Se aceitarmos esse argumento, então segue-se que o direito ocidental tem pressupostos orientalistas historicamente incorporados em sua linguagem, estrutura e procedimentos. Isto sugere que o direito euro-americano contemporâneo, e o sistema jurídico internacional sobre o qual ele está construído, permanece até hoje intrinsecamente e de forma perene, cultural e racialmente enviesado (ver Pahuja, 2011; Westra, 2011). Em suma, o orientalismo legal perdura no direito internacional do século XXI e nas relações jurídicas globais (ver Otto, 1996; Falk, 2009; Haldar, 2007). O orientalismo legal continua a alimentar suposições sobre a superioridade legal do Norte sobre o Sul global e tem sido implantado em uma série de fóruns jurídicos nacionais e internacionais, tais como pedidos de asilo e refugiados (Akram, 2000). Além disso, o orientalismo legal é evidente na forma como o Norte global interpreta o direito no Oriente Médio, particularmente na sequência dos eventos do 11 de Setembro, e na forma como as nações ocidentais encaram o direito na China, África e América Latina. Entretanto, como observa o estudioso internacional do direito Teemu Ruskola, o objetivo de reconhecer a presença do orientalismo jurídico contemporâneo não é superar nossos preconceitos culturais – uma tarefa impossível – mas perguntar por que certas imagens orientalistas do direito se desenvolveram, por que elas continuam a ressoar no mundo contemporâneo, e o que pode ser feito para diluir esses estereótipos negativos que minam o direito internacional e impedem o diálogo global sincero e a colaboração jurídica criativa (Ruskola, 2002: 222).
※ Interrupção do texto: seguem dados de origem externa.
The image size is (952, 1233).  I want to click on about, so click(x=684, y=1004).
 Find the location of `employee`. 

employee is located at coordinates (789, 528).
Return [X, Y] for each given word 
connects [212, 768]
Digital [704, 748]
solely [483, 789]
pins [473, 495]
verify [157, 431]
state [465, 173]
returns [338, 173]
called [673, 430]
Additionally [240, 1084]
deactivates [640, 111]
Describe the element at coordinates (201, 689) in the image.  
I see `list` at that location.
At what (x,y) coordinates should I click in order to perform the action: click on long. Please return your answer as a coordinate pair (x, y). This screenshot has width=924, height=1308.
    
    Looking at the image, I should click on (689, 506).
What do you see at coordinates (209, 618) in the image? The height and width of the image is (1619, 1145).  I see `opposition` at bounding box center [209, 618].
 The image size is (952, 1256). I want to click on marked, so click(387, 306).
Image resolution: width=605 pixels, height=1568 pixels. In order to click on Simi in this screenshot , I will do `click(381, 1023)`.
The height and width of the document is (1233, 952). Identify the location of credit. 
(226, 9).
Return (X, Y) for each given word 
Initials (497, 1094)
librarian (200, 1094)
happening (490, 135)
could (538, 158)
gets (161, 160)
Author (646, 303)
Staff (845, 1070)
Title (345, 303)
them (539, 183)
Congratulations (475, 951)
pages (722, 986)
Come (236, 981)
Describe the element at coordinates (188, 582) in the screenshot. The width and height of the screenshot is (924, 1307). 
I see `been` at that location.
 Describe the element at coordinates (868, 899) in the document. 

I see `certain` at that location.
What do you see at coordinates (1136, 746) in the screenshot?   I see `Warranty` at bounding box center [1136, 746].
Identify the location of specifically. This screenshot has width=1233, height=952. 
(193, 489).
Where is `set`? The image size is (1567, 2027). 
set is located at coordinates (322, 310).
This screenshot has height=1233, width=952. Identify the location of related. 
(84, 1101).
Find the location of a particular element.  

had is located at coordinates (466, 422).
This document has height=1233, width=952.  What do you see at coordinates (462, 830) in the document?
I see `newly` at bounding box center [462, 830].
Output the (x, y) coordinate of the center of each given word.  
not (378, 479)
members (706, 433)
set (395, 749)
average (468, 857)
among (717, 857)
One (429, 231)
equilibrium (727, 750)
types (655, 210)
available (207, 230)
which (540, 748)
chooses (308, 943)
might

Uma coisa que é certa – quer se enquadrem relações de poder assimétricas em termos de direito pós-colonial ou orientalismo legal – é a necessidade de ultrapassar uma hierarquia modernista de autoridade legal baseada em binários simplistas de sistemas jurídicos racionais versus não racionais e civilizados versus incivilizados. A desorientação da ordem normativa global do século XXI e das clivagens legais estereotipadas é vista, pelo menos por alguns estudiosos e analistas, como necessária para a estabilidade e paz das relações globais, internacionais, nacionais, regionais e locais (Santos, 2007; Onuma, 2010). Como o estudioso jurídico nigeriano Ikechi Mgbeoji afirmou eloquentemente, “o Norte e o Sul são mutuamente vulneráveis, compartilhando um destino comum, que não pode ser realizado a menos que as noções de um eu civilizado e bárbaro sejam abandonadas” (Mgbeoji, 2008: 152).

As percepções pós-coloniais oferecem algumas percepções sobre como superar as divisões racializadas historicamente estruturadas entre povos e comunidades. O teórico político Duncan Ivison no seu livro Postcolonial Liberalism (2002) defende a necessidade de criar um “verdadeiro ‘multilogo’ não só entre o estado e os povos indígenas, mas também entre eles e outros grupos culturais e nacionais” (Ivison, 2002: 163). No seu argumento de que os povos indígenas podem dar contribuições consideráveis no pensamento de como construir sociedades mais inclusivas, Ivison observa que isso levará tempo e um firme compromisso com “o ideal de uma ordem política na qual diferentes grupos nacionais, com diferentes modos de pertença e diferentes concepções do bem e do direito, partilhem, no entanto, uma vontade de viver sob arranjos políticos que reflictam essa pluralidade” (Ivison, 2002: 166). O argumento de Ivison ressalta o desafio político de uma perspectiva pós-colonial no que diz respeito ao direito. Para que haja “uma forma de diálogo e deliberação pública sensível ao contexto e embutida” (Ivison, 2002: 163), devemos primeiro repensar o entendimento eurocêntrico e estatal prevalecente sobre o que constitui o direito. Por outras palavras, abraçar o direito pós-colonial e aceitar as suas histórias profundamente problemáticas de opressão colonial é talvez o primeiro passo num processo de construção de um futuro jurídico global mais inclusivo, responsável e equitativo.